The Monster at Our Door
By Mike Davis

The New Press, $21.95

For epidemic enthusiasts, these are disappointing times. The much-heralded SARS disappeared with a whimper, anthrax was a bust, and even AIDS has become a semimanageable chronic condition in the US. There’s always obesity, but you couldn’t create a less sexy epidemic if you tried. Into the breach, then, comes H5N1, better known as avian flu. MacArthur Fellow Davis’ new book describes in bleak detail how this disease transmits from poultry to people, mutating frantically in order to better attack its hosts. Experts predict that H5N1 could kill several hundred million people worldwide; the only mystery is why it hasn’t happened yet. Davis does an excellent job of locating the disease within the context of the modern ills that will fuel its spread. Culprits include deforestation, reckless urbanization, and the capture of government regulators by greedy agribusinesses. It should come as no surprise that the brunt of this pandemic will likely be borne by the poor and the brown of the world. But the First World won’t be spared either: A vaccine exists, but since the disease is not (yet) associated with terrorism, the United States has stockpiled only a tiny fraction of the necessary amount. This is a book a conspiracy theorist would love. Unfortunately, it happens to be based on hard science. It’s only a matter of time before this nightmare becomes reality. Drumstick, anyone?
— Zac Unger

Wrecking Crew
By John Albert

Scribner, $23

This oddly joyous new book profiles what may or may not be an emerging subculture: Born-Again Jock. These are the guys who skipped sports as teens because the coach didn’t like their long hair, or because the idea of adult-supervised fun was no longer, uh, fun.
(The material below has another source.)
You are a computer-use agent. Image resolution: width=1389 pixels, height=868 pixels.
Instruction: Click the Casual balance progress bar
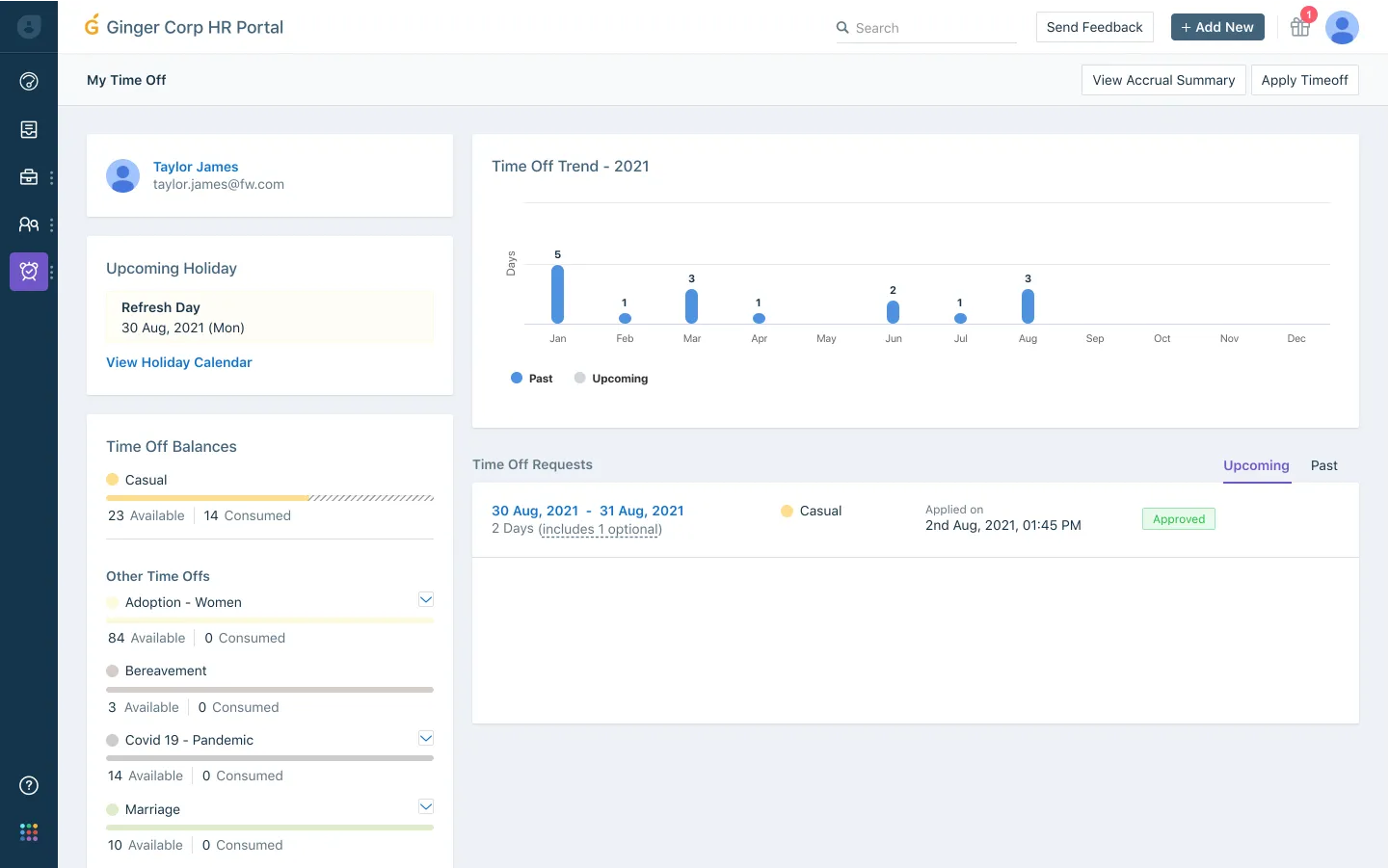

Yet they never lost their love of the game, even as their lives fell apart. Albert’s Griffith Park Pirates baseball team is united by the kind of narratives that elicit “sucks to be you” shrugs. His own is typical: As founder of the band Christian Death and ex-drummer for legendary Bad Religion, he boasts a solid punk pedigree. Now in his forties, with a case of Hep C from years of casual syringing while writing screenplays you’ve never heard of, Albert is an unlikely candidate for right field: “For someone like me, an antisocial intellectual who had spent his life sneering at any kind of middle-class normalcy, joining a baseball team felt oddly subversive.” Most of Wrecking Crew comprises profiles of the Pirates. Much to Albert’s credit, these often hilarious vignettes paint a complex portrait of a diversely dysfunctional team and its heartbreaking struggles for redemption. Maybe the prospect of grown men playing ball and taking it seriously seems downright pathetic. But as Albert shows, baseball is rarely only about baseball.
— John Dicker

The Final Frontiersman
By James Campbell

Atria, $14

Heimo Korth has an unusual perspective on proposed oil drilling in the Arctic National Wildlife Refuge: “Not in my backyard.” He’s one of only seven trappers with a cabin in the refuge, and, after nearly three decades of living off the land, he knows the territory well. Campbell lived with Korth to better understand the gradual transformations of the Alaskan landscape and way of life. It’s worth reading for survival stories alone: Korth’s daily life is a battle against the elements. He checks his traps for wolverines and lynx in minus-forty-degree weather, when one mistake could kill him. Tending the homefires are his Inuit wife and their two daughters. The teens hunt caribou, haul water from the river, and split wood, but they’ve begun to long for social lives, CDs, and boyfriends. Campbell succeeds in drawing the nuanced portrait of a family living an anachronistic life, but ultimately it’s about more than the Korths: It’s a comment on America’s relationship to its wild places. Two positions drive the debate over what to do with ANWR, a chunk of wilderness the size of South Carolina: Build roads and rigs to extract its resources, or leave it untouched for roaming caribou and ecotourists. Absent from the equation are people like Korth. By the end of the book, it’s obvious that the caribou aren’t the most endangered species.